Charles merasa kata-kata Elizabeth tidak sesuai dengan pengalamannya sendiri. Dia memiliki pendapat yang berbeda tentang keluarga Haikor, dan pendapat itu didasarkan pada apa yang telah dia alami di Kepulauan Hati yang Hancur.
“Saya telah mengunjungi sebagian besar pulau mereka, dan mereka seperti orang biasa. Kehidupan sehari-hari mereka sebagian besar berputar di sekitar mata pencaharian mereka. Mereka sama sekali tidak berbahaya seperti yang Anda gambarkan kepada saya. Jika saya harus memilih mitra untuk bekerja sama, saya akan memilih orang-orang itu daripada para pemuja sesat yang melakukan ritual pengorbanan manusia,” kata Charles.

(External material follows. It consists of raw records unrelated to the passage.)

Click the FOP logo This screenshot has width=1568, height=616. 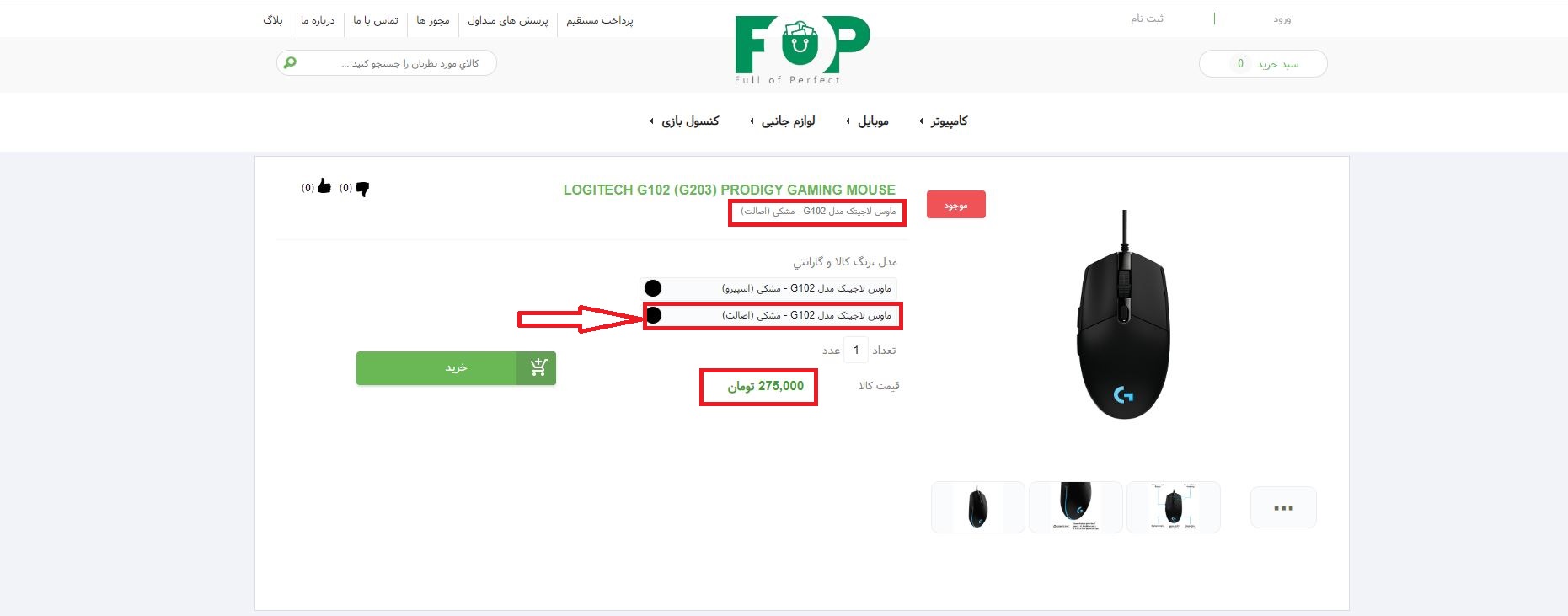point(801,49)
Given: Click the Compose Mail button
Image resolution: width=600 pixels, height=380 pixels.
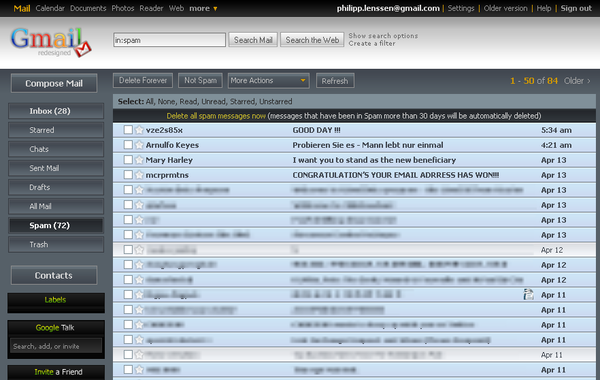Looking at the screenshot, I should pos(54,83).
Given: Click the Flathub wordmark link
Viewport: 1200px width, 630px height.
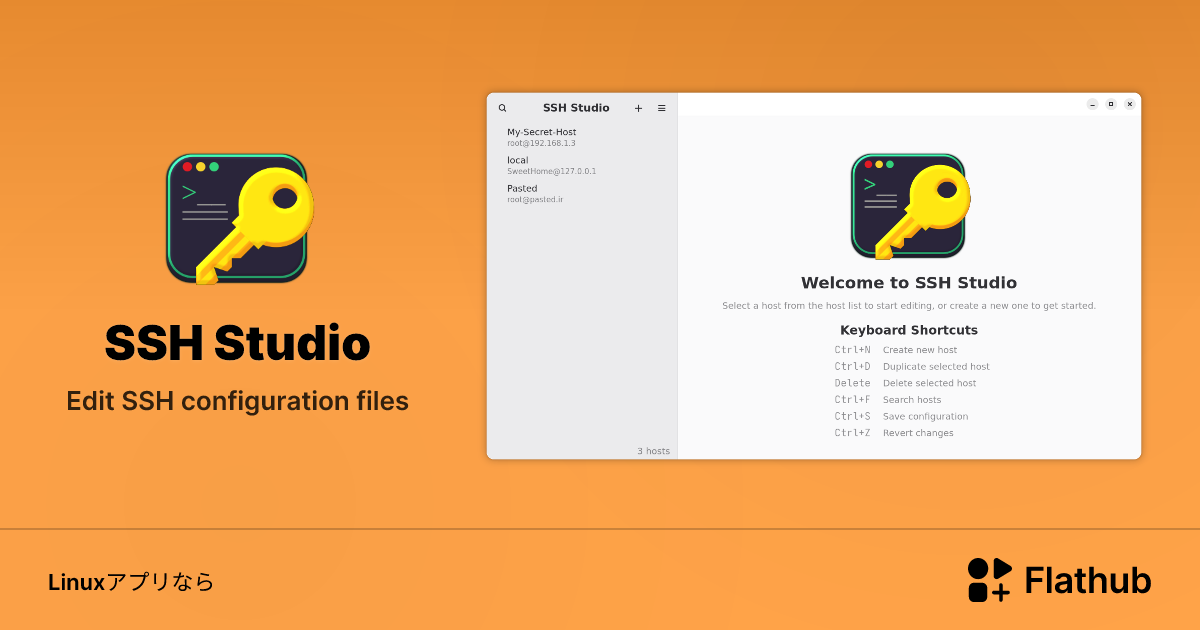Looking at the screenshot, I should (x=1087, y=579).
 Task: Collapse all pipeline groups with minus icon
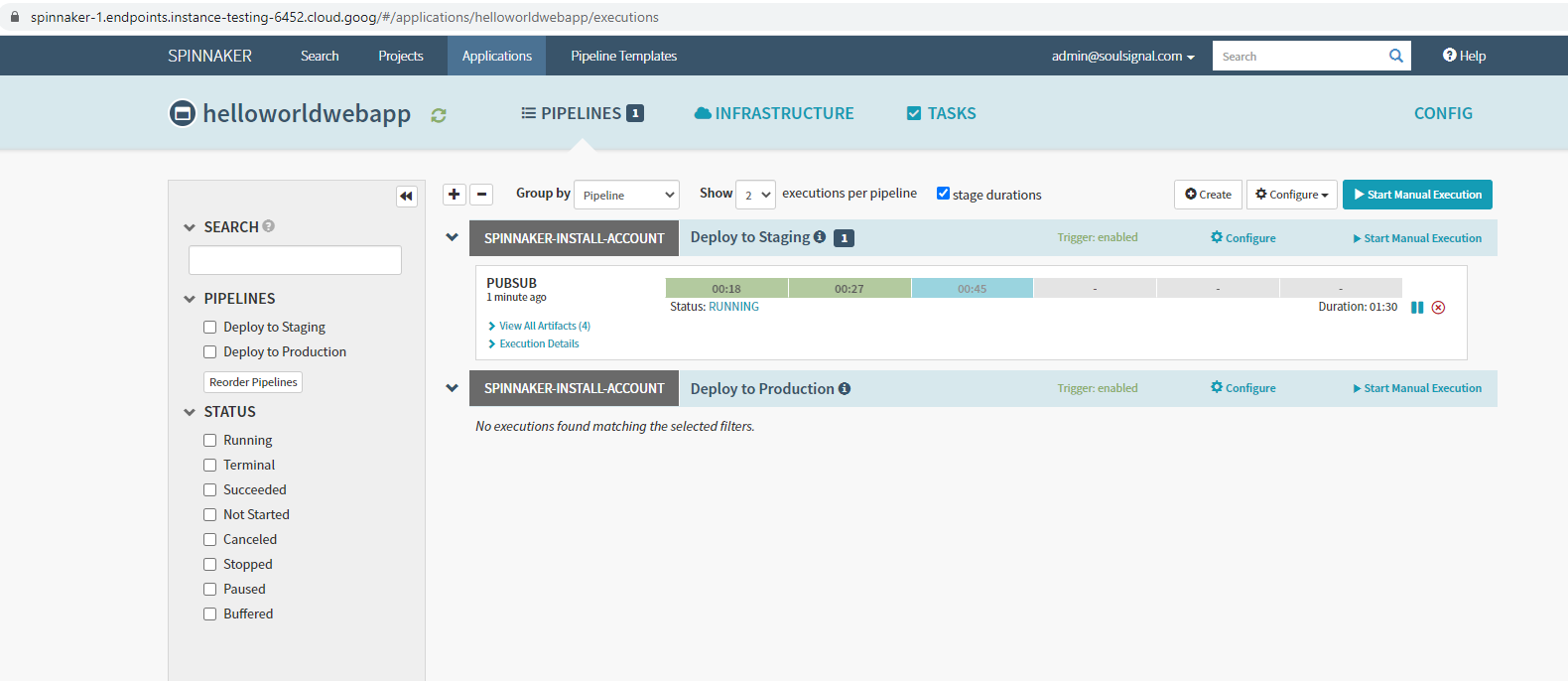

Alis Elizabeth berkerut. Ia sepertinya lupa bahwa mereka masih berada di tengah jamuan makan karena ia meraih tangan Charles dan berputar di tempat sebelum menyeret Charles pergi bersamanya.
“Ikutlah denganku!” serunya.
“Kita mau pergi ke mana?” tanya Charles.
“Kami akan mengunjungi kakekku,” jawab Elizabeth.
Pasangan itu bergerak cepat, melewati beberapa ruangan mewah di Rumah Gubernur hingga mereka tiba di depan sebuah pintu yang tampak aneh.
Pintu itu tampak aneh, karena sangat tinggi. Hal itu membuat Charles merasa seperti kembali ke Kepulauan Hati yang Hancur.
” *Batuk, batuk. *” Suara batuk bergema dari balik pintu, dan suara rendah dan tua terdengar di telinga mereka. “Apakah itu kamu, Liz?”
“Ini aku, Kakek. Aku di sini bersama seorang teman,” Elizabeth menarik Charles lebih dekat kepadanya saat mereka berjalan masuk ke ruangan.
Ruangan itu sangat besar, tetapi sebuah ranjang besar memenuhi sebagian besar ruangnya. Haikor yang tampak lesu terbaring di ranjang, dan dua dokter yang mengenakan jas putih mengapitnya, seolah-olah sedang memeriksanya untuk sesuatu.
Mata lelaki tua itu yang tadinya linglung sedikit jernih saat melihat cucunya, dan dia berusaha untuk duduk.
“Kakek sebaiknya berbaring saja,” kata Elizabeth sambil mendekat dan mendorongnya agar berbaring.
“Tidak apa-apa. Aku merasa jauh lebih baik; lututku tidak sakit lagi, dan aku bisa duduk dengan nyaman,” jawab lelaki tua itu. Ia melirik Charles dengan rasa ingin tahu dan menatap Charles dalam-dalam.
“Jadi, Anda gubernur yang selama ini diceritakan Liz? Anda telah menemukan pulau yang layak huni, jadi Anda pasti orang yang luar biasa,” kata lelaki tua itu.
“Kau terlalu menyanjungku,” jawab Charles sebelum menatap Elizabeth dengan tatapan bertanya. Dia tidak tahu mengapa Elizabeth memutuskan untuk membawanya ke sini. Seingatnya, kebiasaan bertemu orang tua tidak ada di Laut Bawah Tanah.
Elizabeth berbisik ke telinga kakeknya saat menerima tatapan Charles.
Pria tua itu mengangguk mengerti, dan matanya memancarkan kilatan kekhawatiran saat menatap Charles. “Anakku, Liz benar. Keluarga Haikor berbahaya. Kau sebaiknya tidak terlibat dengan mereka.”
“Bukankah kamu juga seorang Haikor?”
“Ya, benar, dan saya berhasil melarikan diri. Hal-hal yang mereka lakukan bersama dewa-dewa mereka jauh lebih jahat daripada yang bisa Anda bayangkan.”